PROBLEM DESCRIPTION: In the entries below, find the line containing "Expand arrow next to 加入購物車 button". Write out that line and all lines after it, exactly, and nothing else.
◆ ◆ ◆ ◆ ◆ ◆ ◆
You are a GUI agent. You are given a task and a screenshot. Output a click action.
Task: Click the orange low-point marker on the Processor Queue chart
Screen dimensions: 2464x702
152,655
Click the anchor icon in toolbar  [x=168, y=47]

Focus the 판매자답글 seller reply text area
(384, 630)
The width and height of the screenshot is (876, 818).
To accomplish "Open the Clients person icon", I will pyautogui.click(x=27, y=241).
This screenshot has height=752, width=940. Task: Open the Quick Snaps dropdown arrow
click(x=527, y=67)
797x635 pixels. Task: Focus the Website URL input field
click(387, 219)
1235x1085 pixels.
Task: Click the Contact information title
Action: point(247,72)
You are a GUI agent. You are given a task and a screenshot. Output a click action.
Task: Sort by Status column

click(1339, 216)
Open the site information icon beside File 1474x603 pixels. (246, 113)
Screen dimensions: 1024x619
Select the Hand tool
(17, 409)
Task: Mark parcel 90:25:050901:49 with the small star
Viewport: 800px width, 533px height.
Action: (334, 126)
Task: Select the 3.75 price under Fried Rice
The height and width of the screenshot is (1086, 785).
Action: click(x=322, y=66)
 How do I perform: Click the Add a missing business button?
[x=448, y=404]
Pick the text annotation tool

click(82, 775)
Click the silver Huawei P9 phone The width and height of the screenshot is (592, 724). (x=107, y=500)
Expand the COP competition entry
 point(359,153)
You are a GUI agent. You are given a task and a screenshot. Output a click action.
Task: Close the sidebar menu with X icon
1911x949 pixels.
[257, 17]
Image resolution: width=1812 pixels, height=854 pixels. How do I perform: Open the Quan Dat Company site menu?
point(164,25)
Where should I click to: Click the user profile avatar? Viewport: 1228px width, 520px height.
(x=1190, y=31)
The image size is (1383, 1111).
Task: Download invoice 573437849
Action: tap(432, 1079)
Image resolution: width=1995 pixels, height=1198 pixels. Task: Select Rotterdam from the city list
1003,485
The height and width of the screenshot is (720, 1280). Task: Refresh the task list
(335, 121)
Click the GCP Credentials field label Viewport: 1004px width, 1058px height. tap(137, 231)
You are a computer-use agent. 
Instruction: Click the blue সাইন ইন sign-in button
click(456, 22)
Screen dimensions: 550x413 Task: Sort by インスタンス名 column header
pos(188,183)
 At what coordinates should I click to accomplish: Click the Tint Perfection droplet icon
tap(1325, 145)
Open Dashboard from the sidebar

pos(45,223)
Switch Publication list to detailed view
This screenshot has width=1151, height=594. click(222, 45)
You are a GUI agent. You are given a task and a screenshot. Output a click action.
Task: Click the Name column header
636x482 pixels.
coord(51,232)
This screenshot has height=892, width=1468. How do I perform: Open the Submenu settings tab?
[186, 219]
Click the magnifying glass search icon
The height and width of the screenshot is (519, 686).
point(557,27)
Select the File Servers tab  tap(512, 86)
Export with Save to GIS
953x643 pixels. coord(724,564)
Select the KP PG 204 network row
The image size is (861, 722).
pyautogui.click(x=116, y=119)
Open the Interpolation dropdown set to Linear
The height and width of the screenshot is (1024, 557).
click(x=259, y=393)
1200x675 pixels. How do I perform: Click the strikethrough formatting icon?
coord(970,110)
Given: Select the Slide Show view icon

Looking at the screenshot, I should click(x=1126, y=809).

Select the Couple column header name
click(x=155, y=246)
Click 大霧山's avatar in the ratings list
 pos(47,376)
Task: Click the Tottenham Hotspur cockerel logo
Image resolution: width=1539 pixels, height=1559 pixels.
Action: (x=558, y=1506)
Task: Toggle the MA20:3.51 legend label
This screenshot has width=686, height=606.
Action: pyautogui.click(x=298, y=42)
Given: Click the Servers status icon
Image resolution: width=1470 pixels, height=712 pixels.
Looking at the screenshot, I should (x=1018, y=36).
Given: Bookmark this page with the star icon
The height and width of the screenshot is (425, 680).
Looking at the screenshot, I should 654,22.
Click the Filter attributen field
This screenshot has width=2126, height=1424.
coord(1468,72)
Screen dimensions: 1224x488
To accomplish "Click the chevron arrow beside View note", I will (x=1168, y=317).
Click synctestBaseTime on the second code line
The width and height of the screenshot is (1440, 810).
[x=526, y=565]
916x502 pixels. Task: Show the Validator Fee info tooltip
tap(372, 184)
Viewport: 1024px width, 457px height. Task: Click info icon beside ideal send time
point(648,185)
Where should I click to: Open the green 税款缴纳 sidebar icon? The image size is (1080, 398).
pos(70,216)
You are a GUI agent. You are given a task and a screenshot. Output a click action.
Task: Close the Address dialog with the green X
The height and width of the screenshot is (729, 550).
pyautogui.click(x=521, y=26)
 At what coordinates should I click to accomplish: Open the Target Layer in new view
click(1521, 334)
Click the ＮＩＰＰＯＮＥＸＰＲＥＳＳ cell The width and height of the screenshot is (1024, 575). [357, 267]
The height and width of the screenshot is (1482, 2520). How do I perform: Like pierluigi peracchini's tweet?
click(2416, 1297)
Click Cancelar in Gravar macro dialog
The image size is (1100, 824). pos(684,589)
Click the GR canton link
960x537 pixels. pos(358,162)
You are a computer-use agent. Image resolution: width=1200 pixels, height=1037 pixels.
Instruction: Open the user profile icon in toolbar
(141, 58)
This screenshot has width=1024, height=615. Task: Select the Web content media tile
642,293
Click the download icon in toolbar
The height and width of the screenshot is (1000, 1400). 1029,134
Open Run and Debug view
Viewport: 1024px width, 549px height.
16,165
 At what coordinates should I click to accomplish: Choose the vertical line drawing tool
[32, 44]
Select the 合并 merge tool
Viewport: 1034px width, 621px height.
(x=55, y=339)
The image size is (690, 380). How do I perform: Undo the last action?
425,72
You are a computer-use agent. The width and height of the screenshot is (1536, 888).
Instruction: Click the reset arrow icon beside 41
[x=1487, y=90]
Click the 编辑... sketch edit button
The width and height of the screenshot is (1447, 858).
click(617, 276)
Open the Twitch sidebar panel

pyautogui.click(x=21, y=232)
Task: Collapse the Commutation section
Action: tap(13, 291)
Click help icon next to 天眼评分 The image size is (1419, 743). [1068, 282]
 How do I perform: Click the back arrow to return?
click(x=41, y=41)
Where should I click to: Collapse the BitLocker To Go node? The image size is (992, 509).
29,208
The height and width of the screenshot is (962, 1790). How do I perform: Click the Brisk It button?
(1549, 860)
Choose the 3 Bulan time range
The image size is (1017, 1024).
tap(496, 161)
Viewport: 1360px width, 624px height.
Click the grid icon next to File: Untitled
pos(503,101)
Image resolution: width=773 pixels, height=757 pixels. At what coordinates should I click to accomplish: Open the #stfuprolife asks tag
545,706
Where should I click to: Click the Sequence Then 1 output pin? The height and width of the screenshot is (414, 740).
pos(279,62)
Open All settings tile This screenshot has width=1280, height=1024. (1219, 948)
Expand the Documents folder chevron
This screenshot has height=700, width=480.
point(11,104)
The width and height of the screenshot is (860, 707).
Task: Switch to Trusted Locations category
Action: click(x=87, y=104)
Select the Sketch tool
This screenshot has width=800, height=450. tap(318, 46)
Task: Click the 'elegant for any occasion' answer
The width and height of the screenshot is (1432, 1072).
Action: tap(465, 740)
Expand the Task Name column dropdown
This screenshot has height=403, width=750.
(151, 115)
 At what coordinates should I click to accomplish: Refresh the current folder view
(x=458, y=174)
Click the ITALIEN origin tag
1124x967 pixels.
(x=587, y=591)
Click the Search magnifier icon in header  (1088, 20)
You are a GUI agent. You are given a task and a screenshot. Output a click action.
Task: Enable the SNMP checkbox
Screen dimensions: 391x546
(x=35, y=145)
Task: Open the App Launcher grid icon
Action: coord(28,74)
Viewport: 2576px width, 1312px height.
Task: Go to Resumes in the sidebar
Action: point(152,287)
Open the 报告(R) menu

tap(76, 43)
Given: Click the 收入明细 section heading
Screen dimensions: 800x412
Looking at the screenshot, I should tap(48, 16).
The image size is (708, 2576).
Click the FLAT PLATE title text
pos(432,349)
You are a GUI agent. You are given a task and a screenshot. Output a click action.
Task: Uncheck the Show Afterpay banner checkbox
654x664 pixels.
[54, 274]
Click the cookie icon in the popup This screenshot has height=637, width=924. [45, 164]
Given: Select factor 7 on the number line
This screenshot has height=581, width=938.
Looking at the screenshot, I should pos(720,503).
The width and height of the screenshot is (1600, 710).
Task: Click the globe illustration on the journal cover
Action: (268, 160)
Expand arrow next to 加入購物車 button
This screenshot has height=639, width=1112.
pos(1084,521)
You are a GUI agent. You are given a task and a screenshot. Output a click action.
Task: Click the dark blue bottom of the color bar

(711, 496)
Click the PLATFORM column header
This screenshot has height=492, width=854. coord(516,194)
◆ ◆ ◆ ◆ ◆ ◆ ◆
OUTPUT OF THE TASK:
Expand arrow next to 加入購物車 button
This screenshot has height=639, width=1112.
pos(1084,521)
You are a GUI agent. You are given a task and a screenshot. Output a click action.
Task: Click the dark blue bottom of the color bar

(711, 496)
Click the PLATFORM column header
This screenshot has height=492, width=854. coord(516,194)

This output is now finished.